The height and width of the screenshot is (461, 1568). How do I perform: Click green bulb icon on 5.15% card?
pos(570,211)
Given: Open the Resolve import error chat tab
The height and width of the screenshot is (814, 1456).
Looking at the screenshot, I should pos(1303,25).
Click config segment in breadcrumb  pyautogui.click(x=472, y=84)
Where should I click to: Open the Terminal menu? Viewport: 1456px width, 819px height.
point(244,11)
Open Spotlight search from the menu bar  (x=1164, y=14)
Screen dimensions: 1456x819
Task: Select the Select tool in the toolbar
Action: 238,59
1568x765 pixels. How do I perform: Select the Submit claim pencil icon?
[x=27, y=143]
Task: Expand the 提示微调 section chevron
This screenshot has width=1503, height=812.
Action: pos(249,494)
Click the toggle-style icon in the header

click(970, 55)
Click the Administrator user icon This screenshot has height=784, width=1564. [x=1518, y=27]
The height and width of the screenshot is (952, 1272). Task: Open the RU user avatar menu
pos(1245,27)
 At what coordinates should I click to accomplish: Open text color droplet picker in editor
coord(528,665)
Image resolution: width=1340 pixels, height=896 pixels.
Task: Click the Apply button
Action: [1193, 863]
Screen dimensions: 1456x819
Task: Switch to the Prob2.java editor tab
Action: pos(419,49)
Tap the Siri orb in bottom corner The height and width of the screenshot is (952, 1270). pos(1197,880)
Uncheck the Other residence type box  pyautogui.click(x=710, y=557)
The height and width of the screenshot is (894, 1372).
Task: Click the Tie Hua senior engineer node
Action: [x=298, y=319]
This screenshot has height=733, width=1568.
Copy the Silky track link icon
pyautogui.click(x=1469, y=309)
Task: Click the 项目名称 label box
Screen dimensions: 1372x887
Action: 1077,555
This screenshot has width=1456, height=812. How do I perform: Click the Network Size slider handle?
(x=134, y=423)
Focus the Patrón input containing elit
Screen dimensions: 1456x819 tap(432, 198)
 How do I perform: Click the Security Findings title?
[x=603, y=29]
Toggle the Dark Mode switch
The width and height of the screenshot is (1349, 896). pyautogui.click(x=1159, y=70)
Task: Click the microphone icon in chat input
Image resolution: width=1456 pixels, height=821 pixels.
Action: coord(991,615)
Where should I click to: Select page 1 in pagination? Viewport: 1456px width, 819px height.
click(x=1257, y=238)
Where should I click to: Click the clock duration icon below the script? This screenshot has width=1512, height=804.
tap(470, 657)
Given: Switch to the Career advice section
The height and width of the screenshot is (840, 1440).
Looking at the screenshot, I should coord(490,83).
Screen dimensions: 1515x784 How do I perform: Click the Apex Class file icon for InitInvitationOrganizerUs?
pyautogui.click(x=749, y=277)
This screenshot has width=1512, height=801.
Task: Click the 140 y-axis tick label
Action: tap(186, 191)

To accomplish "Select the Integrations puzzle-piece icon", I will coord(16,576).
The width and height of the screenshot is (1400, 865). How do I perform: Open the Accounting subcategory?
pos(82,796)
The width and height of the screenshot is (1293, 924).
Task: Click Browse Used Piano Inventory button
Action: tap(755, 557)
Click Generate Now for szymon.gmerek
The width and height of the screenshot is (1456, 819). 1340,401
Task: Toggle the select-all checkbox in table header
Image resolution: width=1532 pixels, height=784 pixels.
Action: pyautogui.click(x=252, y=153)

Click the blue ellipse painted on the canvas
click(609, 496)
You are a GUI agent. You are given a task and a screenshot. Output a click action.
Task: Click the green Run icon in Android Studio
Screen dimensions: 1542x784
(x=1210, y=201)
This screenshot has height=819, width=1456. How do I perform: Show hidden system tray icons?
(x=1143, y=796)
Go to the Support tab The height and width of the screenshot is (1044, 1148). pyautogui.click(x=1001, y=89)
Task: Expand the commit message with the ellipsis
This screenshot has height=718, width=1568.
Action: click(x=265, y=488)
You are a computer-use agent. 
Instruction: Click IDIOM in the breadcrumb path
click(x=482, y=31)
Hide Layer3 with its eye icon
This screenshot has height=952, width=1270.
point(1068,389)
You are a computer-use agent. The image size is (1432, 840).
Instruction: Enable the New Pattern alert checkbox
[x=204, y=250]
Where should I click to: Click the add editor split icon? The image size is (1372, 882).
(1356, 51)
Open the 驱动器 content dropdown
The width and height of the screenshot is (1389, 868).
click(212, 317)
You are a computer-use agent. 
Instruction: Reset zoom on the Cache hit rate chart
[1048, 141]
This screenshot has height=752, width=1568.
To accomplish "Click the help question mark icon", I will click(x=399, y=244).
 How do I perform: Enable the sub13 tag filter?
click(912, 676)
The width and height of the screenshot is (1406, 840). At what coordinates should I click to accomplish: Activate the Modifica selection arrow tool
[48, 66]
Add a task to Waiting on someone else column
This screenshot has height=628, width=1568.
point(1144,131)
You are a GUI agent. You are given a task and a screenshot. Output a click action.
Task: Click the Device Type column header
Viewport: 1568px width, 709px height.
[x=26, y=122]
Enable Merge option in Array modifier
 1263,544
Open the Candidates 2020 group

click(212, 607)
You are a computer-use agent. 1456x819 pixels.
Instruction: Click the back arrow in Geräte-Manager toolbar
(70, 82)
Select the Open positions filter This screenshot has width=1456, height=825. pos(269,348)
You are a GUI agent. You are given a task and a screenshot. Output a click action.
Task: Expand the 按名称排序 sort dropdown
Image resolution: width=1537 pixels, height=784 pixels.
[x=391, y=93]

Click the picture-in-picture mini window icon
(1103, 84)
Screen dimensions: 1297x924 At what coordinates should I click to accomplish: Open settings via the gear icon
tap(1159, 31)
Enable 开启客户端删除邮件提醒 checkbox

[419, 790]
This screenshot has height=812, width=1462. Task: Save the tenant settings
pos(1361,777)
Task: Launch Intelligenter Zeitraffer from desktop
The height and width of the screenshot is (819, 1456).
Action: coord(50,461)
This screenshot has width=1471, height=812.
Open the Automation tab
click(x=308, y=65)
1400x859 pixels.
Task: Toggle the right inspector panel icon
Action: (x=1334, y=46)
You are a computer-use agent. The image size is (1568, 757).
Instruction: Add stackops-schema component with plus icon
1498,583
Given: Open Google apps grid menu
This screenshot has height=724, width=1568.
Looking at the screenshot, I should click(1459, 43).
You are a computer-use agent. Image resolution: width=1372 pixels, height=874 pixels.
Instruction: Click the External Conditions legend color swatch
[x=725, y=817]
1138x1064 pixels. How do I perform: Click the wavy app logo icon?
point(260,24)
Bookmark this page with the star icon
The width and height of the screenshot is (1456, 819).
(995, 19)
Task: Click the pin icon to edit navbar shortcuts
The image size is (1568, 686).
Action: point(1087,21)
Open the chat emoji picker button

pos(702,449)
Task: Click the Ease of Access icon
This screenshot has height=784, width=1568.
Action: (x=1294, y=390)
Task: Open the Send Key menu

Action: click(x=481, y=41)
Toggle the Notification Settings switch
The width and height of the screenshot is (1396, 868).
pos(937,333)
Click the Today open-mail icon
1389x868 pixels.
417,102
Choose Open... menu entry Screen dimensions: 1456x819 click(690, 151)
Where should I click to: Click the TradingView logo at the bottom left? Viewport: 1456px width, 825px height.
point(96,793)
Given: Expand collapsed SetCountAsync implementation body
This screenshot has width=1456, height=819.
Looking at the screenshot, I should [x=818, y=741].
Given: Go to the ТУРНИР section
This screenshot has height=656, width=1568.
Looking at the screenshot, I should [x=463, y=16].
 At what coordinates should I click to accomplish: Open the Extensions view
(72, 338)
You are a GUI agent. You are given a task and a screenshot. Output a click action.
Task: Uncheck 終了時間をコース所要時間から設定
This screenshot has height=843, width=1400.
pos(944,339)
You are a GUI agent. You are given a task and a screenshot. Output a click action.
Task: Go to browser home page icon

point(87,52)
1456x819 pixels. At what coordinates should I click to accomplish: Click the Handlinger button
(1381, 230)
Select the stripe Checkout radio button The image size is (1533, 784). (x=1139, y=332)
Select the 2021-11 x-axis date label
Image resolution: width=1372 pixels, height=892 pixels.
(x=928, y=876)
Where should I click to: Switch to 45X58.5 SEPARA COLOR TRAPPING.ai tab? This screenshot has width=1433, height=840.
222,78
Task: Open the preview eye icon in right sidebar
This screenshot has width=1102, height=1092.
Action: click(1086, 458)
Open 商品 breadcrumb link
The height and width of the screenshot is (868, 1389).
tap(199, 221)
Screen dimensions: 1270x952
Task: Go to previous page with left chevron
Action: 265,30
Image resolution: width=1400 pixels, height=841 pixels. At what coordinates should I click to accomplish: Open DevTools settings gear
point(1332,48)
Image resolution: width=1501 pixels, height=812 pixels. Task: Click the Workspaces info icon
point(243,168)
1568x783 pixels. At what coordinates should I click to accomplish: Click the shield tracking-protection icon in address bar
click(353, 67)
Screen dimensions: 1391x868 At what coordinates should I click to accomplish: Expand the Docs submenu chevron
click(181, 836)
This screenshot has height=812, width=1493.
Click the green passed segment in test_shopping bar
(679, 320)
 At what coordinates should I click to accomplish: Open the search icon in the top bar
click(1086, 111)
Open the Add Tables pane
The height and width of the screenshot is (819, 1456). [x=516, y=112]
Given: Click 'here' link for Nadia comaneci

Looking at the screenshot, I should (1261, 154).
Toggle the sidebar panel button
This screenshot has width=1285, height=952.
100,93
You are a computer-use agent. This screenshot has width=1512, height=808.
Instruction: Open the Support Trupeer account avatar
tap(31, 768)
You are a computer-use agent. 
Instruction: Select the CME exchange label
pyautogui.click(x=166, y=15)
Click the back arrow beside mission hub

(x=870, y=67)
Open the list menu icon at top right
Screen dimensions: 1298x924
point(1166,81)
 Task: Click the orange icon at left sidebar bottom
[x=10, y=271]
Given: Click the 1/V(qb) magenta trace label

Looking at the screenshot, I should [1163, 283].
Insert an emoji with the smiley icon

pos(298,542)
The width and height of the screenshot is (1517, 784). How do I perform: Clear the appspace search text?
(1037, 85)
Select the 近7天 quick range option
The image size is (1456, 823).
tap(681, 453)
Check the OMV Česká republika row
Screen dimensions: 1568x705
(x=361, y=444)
··········
**Exercise aim**
Find every line in the listing that has the string "computer", then give the count by itself.

**Your response**
8